The album Underground Sky provides the definitive context for Tomorrow Is Yesterday’s Today. Following a campaign in which seven of the album’s eight tracks were released as individual singles, the June 12 release of the complete album marks the culmination of the project, the full album sequence providing the definitive context for the songs. This means that Tomorrow Is Yesterday’s Today is best understood not in isolation but as part of the larger reflective journey that the album represents, the complete sequence revealing the full meaning of each track. The album as a whole moves through its reflective territory, and the individual songs gain their fullest significance within this larger context, the meditation on time taking its place within the album’s broader contemplation.
The limited and considered physical release reflects the care that Heron brings to the project. The physical release of Underground Sky is genuinely limited, comprising 81 hand-numbered white vinyl records, each including a unique original art print, along with 25 cassette copies. This careful, limited approach to physical release reflects a respect for the album as a considered artistic object, the hand-numbering and the unique art prints making each copy a distinct work, the limited quantity emphasizing the personal, crafted nature of the project. This attention to the physical release as a considered object aligns with the reflective, intimate quality of the music, the album being treated not as a mass-produced commodity but as a carefully crafted artwork.
What makes Tomorrow Is Yesterday’s Today compelling is the way it combines genuine philosophical reflection with accessible, melodic pop. The meditation on the fluid nature of time gives the song real intellectual and emotional substance, while the accessible pop structure makes that substance approachable, the listener invited to reflect on time’s passage through a song that welcomes rather than excludes. This combination reflects Heron’s gift for expressing difficult thoughts and feelings through accessible music, the contemplation of time made both meaningful and approachable.

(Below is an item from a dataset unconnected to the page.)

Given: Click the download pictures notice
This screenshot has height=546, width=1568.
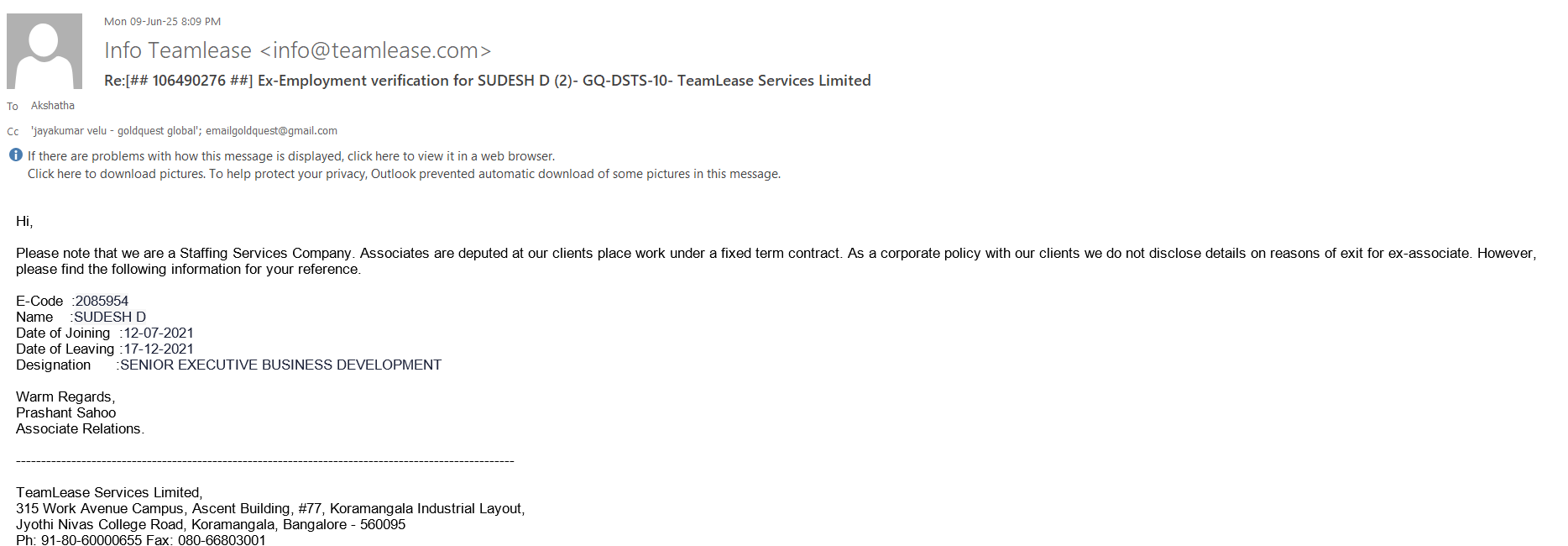Looking at the screenshot, I should point(403,174).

Tomorrow Is Yesterday’s Today is the sound of reflection on the fluid nature of time, a contemplative pop song that captures the way moments flow from future to present to past. Heron has expressed through music a meditation that resists ordinary conversation, the accessible pop structure carrying a genuinely philosophical theme with reflective depth.
Today was once tomorrow and will soon be yesterday, and Heron has made a song about living within that endless flow. Tomorrow Is Yesterday’s Today is a thoughtful culmination of the Underground Sky project, and its quiet meditation on time lingers like a moment you are aware of passing even as you live it.